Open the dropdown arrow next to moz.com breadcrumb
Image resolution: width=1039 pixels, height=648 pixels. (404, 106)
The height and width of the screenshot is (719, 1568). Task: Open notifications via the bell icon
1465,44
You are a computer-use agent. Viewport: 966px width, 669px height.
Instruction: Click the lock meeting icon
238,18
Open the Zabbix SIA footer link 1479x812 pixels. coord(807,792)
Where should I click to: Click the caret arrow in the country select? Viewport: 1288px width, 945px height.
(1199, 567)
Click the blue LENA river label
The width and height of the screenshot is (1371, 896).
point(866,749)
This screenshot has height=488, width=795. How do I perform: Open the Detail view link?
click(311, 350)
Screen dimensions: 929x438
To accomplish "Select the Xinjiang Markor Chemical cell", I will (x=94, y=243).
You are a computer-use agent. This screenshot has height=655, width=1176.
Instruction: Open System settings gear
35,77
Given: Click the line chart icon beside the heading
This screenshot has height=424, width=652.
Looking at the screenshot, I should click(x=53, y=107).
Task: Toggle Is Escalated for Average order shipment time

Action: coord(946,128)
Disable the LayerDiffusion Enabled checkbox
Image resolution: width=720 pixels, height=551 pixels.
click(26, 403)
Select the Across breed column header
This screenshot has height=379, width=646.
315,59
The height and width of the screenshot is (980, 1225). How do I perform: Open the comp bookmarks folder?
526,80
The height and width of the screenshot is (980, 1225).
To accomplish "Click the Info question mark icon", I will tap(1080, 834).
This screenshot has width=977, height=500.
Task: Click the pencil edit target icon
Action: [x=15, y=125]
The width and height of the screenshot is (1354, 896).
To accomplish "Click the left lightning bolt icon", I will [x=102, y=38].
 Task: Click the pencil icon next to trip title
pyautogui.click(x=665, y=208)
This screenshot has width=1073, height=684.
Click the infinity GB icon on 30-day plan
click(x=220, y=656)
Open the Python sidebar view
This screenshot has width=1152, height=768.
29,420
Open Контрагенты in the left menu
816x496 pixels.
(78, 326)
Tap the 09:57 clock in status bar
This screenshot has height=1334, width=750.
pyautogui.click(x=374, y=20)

^^^^

> _What needs to be done_:
Render everything in the listing above, from the line containing "You are a computer-use agent. Viewport: 966px" down to the line containing "click(311, 350)", as a Markdown table with the columns Row and Text. Put a row number and the line in each row, and skip any blank lines.

> _Task result_:
| Row | Text |
|---|---|
| 1 | You are a computer-use agent. Viewport: 966px width, 669px height. |
| 2 | Instruction: Click the lock meeting icon |
| 3 | 238,18 |
| 4 | Open the Zabbix SIA footer link 1479x812 pixels. coord(807,792) |
| 5 | Where should I click to: Click the caret arrow in the country select? Viewport: 1288px width, 945px height. |
| 6 | (1199, 567) |
| 7 | Click the blue LENA river label |
| 8 | The width and height of the screenshot is (1371, 896). |
| 9 | point(866,749) |
| 10 | This screenshot has height=488, width=795. How do I perform: Open the Detail view link? |
| 11 | click(311, 350) |